“On m’exécute en place publique” : Philippe Brun contre-attaque après son exclusion de la primaire de la gauche
Le député de l’Eure a été suspendu du Parti socialiste “en raison d’accusations de violence”, l’empêchant de participer à la primaire.
17 septembre 2026 (Nouvelobs) : Estimant avoir été « exécuté en place publique » sans jamais avoir été entendu, il a annoncé déposer plainte.
Philippe Brun contre-attaque. Ecarté à la dernière minute de la primaire de la gauche démocratique et sociale à la suite d’accusations de violences, le député socialiste s’est défendu ce mercredi 16 septembre en fin d’après-midi en accusant son parti d’avoir « instrumentalisé » un conflit qui l’oppose à une ancienne collaboratrice pour le « tuer politiquement ».
S’il compte contester devant les instances du Parti socialiste (PS) sa suspension qui l’oblige à siéger à l’Assemblée nationale parmi les « non-inscrits », le député de 34 ans a déclaré savoir que la décision n’aurait pas lieu avant « six mois », bien après la primaire qui aura lieu en octobre.

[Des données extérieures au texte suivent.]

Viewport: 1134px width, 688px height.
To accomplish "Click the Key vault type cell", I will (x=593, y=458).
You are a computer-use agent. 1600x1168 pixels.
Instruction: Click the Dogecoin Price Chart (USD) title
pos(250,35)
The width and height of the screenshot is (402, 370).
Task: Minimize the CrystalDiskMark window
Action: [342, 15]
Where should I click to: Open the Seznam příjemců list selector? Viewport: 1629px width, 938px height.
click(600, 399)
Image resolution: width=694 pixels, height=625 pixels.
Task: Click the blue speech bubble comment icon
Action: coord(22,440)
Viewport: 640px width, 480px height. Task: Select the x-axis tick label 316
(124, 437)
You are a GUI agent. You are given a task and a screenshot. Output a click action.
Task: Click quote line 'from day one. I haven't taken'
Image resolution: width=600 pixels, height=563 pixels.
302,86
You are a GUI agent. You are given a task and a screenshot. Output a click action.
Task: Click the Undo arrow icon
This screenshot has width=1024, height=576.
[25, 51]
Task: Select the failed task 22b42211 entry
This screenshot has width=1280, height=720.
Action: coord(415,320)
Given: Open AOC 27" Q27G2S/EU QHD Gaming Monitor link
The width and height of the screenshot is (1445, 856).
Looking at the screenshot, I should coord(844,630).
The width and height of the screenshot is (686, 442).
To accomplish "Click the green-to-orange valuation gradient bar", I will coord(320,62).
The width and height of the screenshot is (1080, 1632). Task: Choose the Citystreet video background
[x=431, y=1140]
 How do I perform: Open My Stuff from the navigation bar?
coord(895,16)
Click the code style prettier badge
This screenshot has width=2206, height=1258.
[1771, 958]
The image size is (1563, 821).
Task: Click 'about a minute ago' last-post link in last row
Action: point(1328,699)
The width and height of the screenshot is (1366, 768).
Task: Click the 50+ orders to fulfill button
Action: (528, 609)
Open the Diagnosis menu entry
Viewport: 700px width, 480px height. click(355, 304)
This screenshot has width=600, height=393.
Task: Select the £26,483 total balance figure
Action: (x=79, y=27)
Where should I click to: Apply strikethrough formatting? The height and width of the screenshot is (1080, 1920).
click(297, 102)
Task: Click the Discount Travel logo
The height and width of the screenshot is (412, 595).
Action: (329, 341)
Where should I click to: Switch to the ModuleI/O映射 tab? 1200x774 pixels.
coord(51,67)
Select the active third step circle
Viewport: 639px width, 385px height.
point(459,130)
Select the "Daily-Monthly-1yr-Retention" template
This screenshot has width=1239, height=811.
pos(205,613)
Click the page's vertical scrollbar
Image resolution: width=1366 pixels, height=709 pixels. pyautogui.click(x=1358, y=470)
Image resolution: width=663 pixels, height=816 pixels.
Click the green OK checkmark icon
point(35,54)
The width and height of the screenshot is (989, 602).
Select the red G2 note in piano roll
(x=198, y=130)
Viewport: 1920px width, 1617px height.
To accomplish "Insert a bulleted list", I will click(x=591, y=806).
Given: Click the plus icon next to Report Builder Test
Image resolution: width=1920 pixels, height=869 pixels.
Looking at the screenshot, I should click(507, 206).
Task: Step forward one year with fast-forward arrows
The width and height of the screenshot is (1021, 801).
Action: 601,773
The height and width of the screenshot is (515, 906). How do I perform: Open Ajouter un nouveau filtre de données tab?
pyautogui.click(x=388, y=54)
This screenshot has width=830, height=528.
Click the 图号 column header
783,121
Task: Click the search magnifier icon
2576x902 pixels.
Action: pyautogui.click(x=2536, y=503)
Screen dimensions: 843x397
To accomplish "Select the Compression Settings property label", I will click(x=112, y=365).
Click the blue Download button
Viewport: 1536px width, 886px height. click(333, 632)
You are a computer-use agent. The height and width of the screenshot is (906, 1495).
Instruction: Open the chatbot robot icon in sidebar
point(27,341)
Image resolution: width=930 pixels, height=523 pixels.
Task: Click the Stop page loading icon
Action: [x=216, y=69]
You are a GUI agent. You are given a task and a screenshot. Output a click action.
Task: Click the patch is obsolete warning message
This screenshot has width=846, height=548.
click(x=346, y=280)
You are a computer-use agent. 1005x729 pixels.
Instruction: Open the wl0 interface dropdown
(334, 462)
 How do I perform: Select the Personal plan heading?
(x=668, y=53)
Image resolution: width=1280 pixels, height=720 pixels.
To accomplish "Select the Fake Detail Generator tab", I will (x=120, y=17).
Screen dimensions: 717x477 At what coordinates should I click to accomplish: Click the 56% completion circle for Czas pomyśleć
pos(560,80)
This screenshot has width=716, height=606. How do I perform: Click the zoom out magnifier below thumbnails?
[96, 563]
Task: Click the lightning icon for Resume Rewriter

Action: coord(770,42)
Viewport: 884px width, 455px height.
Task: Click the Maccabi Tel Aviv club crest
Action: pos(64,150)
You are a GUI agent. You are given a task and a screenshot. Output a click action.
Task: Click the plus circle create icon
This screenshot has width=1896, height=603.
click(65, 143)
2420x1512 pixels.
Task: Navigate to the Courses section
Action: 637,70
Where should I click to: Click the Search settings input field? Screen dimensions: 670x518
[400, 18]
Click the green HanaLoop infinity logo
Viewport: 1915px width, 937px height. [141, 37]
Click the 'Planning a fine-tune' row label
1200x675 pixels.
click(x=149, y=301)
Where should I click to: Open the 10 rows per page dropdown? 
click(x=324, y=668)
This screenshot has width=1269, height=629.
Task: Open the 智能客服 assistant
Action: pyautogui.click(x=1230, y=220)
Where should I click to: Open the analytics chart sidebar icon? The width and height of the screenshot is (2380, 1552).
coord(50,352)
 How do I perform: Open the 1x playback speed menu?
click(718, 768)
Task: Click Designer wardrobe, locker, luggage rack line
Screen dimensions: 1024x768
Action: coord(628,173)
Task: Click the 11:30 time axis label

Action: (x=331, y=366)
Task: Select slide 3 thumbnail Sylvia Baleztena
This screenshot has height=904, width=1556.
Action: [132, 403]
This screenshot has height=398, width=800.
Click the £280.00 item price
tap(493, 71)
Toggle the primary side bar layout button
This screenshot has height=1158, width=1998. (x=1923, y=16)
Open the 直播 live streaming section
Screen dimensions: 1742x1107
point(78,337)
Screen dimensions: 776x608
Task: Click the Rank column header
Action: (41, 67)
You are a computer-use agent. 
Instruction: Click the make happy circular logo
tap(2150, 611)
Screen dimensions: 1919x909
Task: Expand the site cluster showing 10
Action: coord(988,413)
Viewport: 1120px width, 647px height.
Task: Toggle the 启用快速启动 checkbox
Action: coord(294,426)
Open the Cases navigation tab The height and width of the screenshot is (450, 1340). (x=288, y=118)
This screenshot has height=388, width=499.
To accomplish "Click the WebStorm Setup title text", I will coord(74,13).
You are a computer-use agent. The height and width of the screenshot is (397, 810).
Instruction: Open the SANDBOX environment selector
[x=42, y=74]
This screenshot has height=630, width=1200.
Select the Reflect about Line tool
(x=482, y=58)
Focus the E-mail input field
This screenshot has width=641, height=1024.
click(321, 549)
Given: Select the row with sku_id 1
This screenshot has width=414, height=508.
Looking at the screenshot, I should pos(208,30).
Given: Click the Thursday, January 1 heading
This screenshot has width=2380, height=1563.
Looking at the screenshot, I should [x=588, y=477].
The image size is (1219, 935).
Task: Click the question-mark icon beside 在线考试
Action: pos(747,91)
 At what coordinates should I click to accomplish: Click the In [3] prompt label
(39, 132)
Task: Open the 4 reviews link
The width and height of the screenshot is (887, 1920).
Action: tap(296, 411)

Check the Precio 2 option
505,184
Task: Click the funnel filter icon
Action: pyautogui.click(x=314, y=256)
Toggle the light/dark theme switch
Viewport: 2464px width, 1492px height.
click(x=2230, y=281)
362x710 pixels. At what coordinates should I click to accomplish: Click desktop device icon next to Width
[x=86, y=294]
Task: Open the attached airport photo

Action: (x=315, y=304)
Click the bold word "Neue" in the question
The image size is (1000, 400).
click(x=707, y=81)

Brun porte plainte à son tour
Réaffirmant qu’« aucune plainte » n’a été déposée contre lui, le député de l’Eure a annoncé lors d’une conférence de presse à l’Assemblée nationale déposer lui-même plainte « afin que la justice puisse établir les faits ». « Je refuse de me laisser démolir par de fausses accusations », a-t-il notamment déclaré.
« Il faut quand même qu’on s’interroge sur le précédent que cela crée aujourd’hui. Vous voulez empêcher quelqu’un de se présenter à une élection, vous envoyez un mail à 23h50 pour dire “j’ai été victime de ceci” et, sans aucun contradictoire, sans aucune vérification de quoi que ce soit, sans aucun travail judiciaire, on empêche la personne de se présenter », a-t-il lancé.
Le PS mis en cause
L’élu a mis en cause son parti et le calendrier de sa suspension, le jour même de l’officialisation des candidatures à la primaire en vue de la présidentielle, alors même qu’une commission de lutte contre le harcèlement et les discriminations et la commission nationale des conflits a été saisie dès juillet. « Pourquoi ne pas m’avoir entendu alors que l’on me dit qu’une commission, et je l’ignorais, a été saisie en juillet et qu’aucune investigation n’a été menée, et que cette commission n’a même pas encore auditionné la personne concernée, la plaignante ? », a-t-il interrogé.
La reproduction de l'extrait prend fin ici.